The school tents as classrooms was set up for the children of Kashmiri Pandit families living in the "migrant camp" on Dhar Road, after fleeing the valley in the winter of 1990. There were 1,200 families, some from remote villages of Kashmir, living in 12x12ft canvas tents, sharing three toilets. In the initial few years, many died in the harsh conditions, which included heatstroke and snake bite.
"It was a conscious decision to study in camp school, and then camp college. From the conditions I saw in the camp, I knew this was not a matter of months or years, and that I should capture this - I maintained a journal," says Gigoo, 49, winner of the 2015 Commonwealth Short Story Prize (Asia) for his short story The Umbrella Man.
Gigoo's memoir, A Long Season Of Ashes, to be released next week, chronicles the story of exile through his eyes - the alienation, deprivation and the loss of a sense of identity among the people living in camps in the Jammu province. People lived in tents for over a decade, and were then moved to one-room tenements (ORTS). Some of these ORT colonies still exist in Jammu.
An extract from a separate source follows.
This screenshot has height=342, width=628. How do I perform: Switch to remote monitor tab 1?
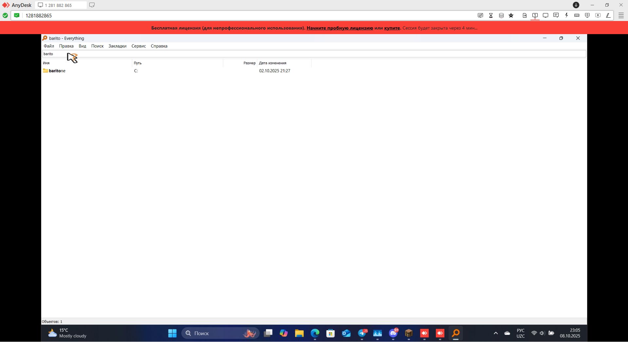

Gigoo has also authored two books of poetry, and co-edited two anthologies of stories on Kashmiri Pandits, including A Long Dream Of Home.
Gigoo's non-linear narrative is choppy, going back and forth between time and places: Srinagar of a happier times; the fear and upheaval of 1989-90; a day in June in Udhampur, when his father sat with his head immersed in a bucket of cold water unable to bear the heat; in Delhi of 2012, his grandmother saying, "Wumber ha gayam zaeth (My life has become long)".